If you want the full Kitt Hartley journey: Murder by the Minster → A Body in the Bookshop → Murder on the Moorland → Death Awaits in Durham
If you want a later, bigger-stakes mystery: A Witch Hunt in Whitby → A Body by the Lighthouse → Murder in a Mill Town
If you want New York romance: Starlight in New York → Sunrise in New York
If you want the poetry first: Water Signs → Where concrete and coral bells kiss
Author bio
Helen Cox was born in Yorkshire in 1981, and the north of England runs right through her work. She attended Thirsk School, spent part of her childhood close to the Eden River and the Solway Firth, and has kept returning to northern landscapes ever since. In her books, place is never just background. York, the moors, the coast, and even a late-night diner feel solid and lived in.
She wanted to be a novelist from a very young age.
Her route into writing was not especially neat. Cox studied psychology at the University of Teesside, then completed an MA in Literature and Creative Writing at York St John in 2006. After that she built a writing career the practical way, through freelance copywriting and editorial work for magazines, websites, TV, and radio. She also edited New Empress Magazine for five years, which gave her a strong footing in film writing and cultural commentary.
Then life took a turn. After the financial crash, she retrained as a teacher and spent seven years teaching English literature and language in secondary school. She has also written nonfiction, including film essays and local history, so by the time her novels arrived she had already spent years learning how to explain ideas clearly, hit deadlines, and keep readers with her.
Fiction came later.
Her first published novels were Starlight in New York and Sunrise in New York, two contemporary romances set around a retro diner in New York City. They are full of fresh starts, hidden pasts, and the kind of friendships that grow out of shared work and shared meals. Cox has said that her love of New York helped keep her going on the road to publication, and that affection shows in the books.
She does not stay in one lane for long. Alongside the romances and mysteries, she has written poetry, craft nonfiction, and historical romance novellas. That range helps explain why her fiction can feel both easy to read and carefully built. She likes atmosphere, but she also likes momentum.
Many readers know her best for the Kitt Hartley books, starting with Murder by the Minster.
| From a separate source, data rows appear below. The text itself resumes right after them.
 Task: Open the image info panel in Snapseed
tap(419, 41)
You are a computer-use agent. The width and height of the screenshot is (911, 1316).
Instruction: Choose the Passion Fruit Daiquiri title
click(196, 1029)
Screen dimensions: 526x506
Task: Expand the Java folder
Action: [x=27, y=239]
Kitt begins as a librarian in York who gets pulled into a murder case when her best friend falls under suspicion. From there the series grows into a run of cosy mysteries that stay bookish and funny without losing their stakes. A Body in the Bookshop, Murder on the Moorland, and A Witch Hunt in Whitby all show the same strengths, sharp character work, strong local settings, and plots that keep moving.
Poetry matters just as much in Cox's body of work. Water Signs turns to coastlines, rain, desire, and the emotional pull of the sea, while Where concrete and coral bells kiss goes in a different direction, drawing on Native American tradition for a story shaped by love, identity, spirituality, and loss. Across genres, she returns again and again to place, memory, and the way people carry old hurts into the lives they are trying to build.
More recently, Cox has lived by the sea in Sunderland. She has taught creative writing and poetry, worked with City Lit, and hosted The Poetrygram podcast. She also comes across in interviews as refreshingly down to earth, funny about her own life, loyal to Yorkshire, fond of dogs, and still ready to defend Grease 2 with real conviction.